Anifrangipani, smile!

Funnily enough 3littlefrogs, my DH keeps a lot of his financial dealings secret. Not in the dodgy sense, just that I do get the impression that he doesn't want me to have a clear idea of all his assets. For example, I casually asked him what he was looking at on the internet and he said "the share price of the shares I bought last month". (I looked closer at the screen. It was indeed true). WTF??! What shares? I asked, I got scant details back, it was like pulling teeth just to get how much and what he was investing in. If I hadn't had asked, he would obviously not have offered.

He keeps all his papers locked up too. If a solicitor ever asked me what he owns/has, I don't exactly know. I have a feeling he would transfer his assets (some at least) into his dad's name if anything ever came to a crunch.

In a row once he yelled that this was his house anyway. I pointed out that now we're married, it's actually our house in the eyes of the law? (wasn't totally sure but said so anyway!) This was like red rag to bull, he believes that as I'm not on the mortgage I won't have any legal right to it. He really got upset with himself over that one.

HonoriaGlossop Sun 07-Sep-08 01:30:05

This is a truly bizarre way for a marriage to be conducted. Really. My jaw is on the floor.

The guy is happy enough to share his sperm with you and make a new human being but won't have you on the mortgage or have a joint account with you? We need a new emoticon for just how bemused I am by his approach.

It sounds as if the money is a pure power trip. He moans, but when you ask him to sort it, he makes that impossible. He must think it's the only 'special' thing about him I guess. In his heart of hearts.

I have to say there is no way I would have got married or tried for a baby under this sort of arrangement but you are where you are - but it needs sorting, now, before you have the baby IMHO.

Anifrangapani Sun 07-Sep-08 01:32:37

Sorry for the hijack.... but are you from glossop Honoria?

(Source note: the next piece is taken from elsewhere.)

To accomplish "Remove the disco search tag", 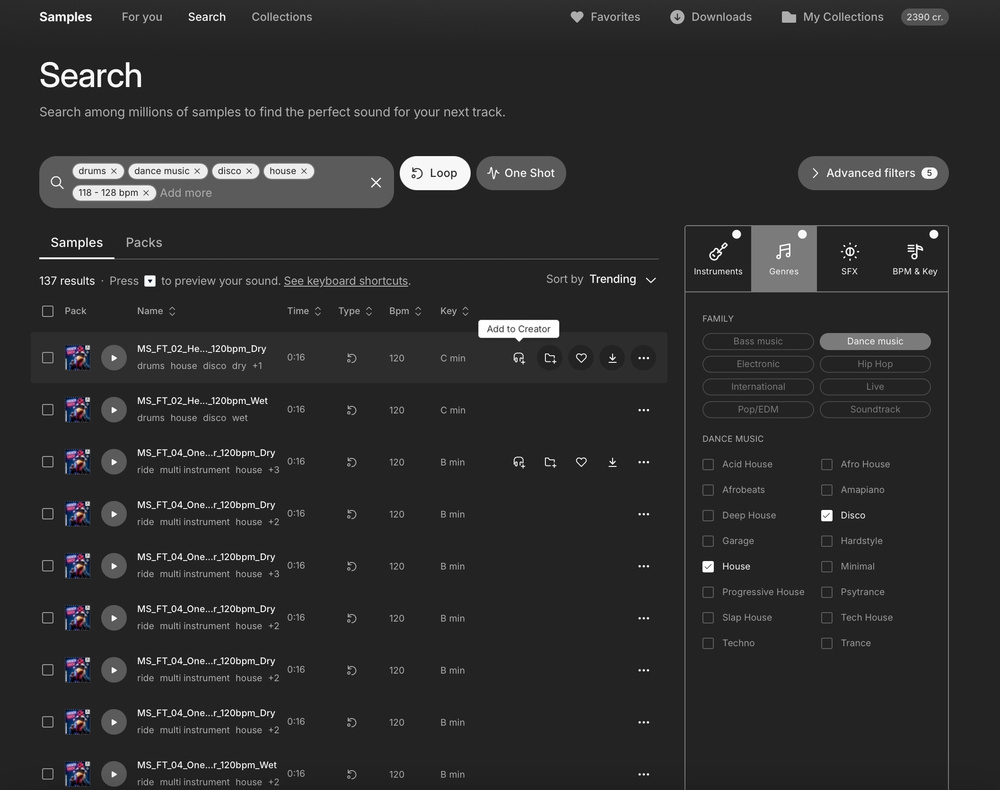I will (250, 171).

HonoriaGlossop Sun 07-Sep-08 01:37:34

No Ani - I'm one of the PG Wodehouse Glossops grin

greyday Sun 07-Sep-08 01:40:38

I know it's not right, but I am working against years of conditioning both on myself (for feeling like a failure in earning/career until recently) and on him (he's the little prince in his family, their "chip off the old block" success story.

It is more in recent months that the subject of money has cropped up, more since I got pg definitely. I am petrified I am going to be one of those women whose DH get far more superior and controlling when they are pg and at their most vulnerable. I am no scaredy cat when it comes to a show down or yelling or holding my own or answering back but it's just so bloody exhausting and upsetting.

Unfortunately money is power and I'll be without both when the baba arrives. I have dark visions of me and the baby trying to keep on DH's very good side, of me almost falling over myself to show DH how clever and frugal I have been with budgeting that week, and of him saying "It really doesn't matter what you've spent, Greyday" (whilst his mathmatical, business brain calculates, records and files away).

Anifrangapani Sun 07-Sep-08 01:48:12

Ahhhh! One of them <scuttles off to read>

GD take him by the lapels and shake him for all he is worth. Will it make him happy if his child is in hand-me-downs b/c he has set teh budget too low. How would that sit with the in laws if their beloved grandchild is in last year's Tescos?